I have been complaining about Rust's "unsafe" for years. There's too much "unsaf...

Cladode · on Jan 18, 2020

    there are things that you either 
    can't express, or are very hard
    to express, in safe Rust.

This is true (and in some sense inevitable by Rice's theorem) but it is unclear what can be done about this. Bear in mind that Rust's design constraints are

- decidable (indeed fast) type-inference/type-checking

- simple typing system

- you don't pay for features you don't use

It is easy to get rid of unsafe blocks if you throw complexity at Rust, e.g. use dependent types and / or theorem provers, but all the obvious ways of doing this immediately violate the constraints above. Doing it within Rust's constraints is an open research problem.

   potentially fixable.

What would you use as an objective, measurable criterion that we can use to decided whether a purposed fix is in fact a fix? If you have a concrete design proposal that works (in particular w/o destroying Rust's fast (bidirectional) type-inference/type-checking and the simplicity of Rust's types), and evidence that it's widely applicable (i.e. doesn't just allow to type some trivial edge cases of back-links and partially initialised arrays) that would easily publishable in top PL conferences (e.g. POPL) and a working prototype would help towards getting this into Rust.
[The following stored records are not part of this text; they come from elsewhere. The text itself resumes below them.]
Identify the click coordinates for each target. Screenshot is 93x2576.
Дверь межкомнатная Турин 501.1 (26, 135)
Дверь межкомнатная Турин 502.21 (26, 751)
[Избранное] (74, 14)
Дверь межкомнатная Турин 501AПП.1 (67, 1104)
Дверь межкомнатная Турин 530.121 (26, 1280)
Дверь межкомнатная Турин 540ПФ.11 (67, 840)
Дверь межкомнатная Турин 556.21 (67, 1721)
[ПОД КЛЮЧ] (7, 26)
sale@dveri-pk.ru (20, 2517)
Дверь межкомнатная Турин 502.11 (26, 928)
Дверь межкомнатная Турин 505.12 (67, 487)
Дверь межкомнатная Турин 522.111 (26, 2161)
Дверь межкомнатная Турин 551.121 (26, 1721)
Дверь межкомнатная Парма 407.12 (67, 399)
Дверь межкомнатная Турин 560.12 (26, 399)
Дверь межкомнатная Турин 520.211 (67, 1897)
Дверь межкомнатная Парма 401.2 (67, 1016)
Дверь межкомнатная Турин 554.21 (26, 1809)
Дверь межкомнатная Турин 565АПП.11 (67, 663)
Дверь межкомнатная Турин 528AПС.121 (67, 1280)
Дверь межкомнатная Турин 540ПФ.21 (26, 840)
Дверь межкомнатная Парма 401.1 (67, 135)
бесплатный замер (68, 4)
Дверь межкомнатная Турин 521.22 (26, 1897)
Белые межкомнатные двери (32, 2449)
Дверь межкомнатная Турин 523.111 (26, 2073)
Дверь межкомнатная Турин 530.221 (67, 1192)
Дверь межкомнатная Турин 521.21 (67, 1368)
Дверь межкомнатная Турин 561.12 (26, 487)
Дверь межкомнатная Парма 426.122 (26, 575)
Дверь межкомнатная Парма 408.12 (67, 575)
I would be happy to help with implementing & writing up such work. I have quite a bit of experience with sub-structural types a la Rust. I have spend some time thinking about this problem space, but didn't manage to crack it. I have an incoming PhD student whom I could ask to help with this.

Animats · on Jan 19, 2020

Oh, not Rice's theorem again. That only applies to infinite systems. There are useful decidable properties for a reasonably large set of programs. Yes, they're "uninteresting" mathematically, but we're talking about memory safety here. If your program is anywhere near undecidable in that area, you're doing it wrong. Any time you're close to the edge on that, you can get decidability with a run-time check. The Microsoft Static Verifier people have been down that road with some success. I went there 40 years ago, with the Pascal-F Verifier.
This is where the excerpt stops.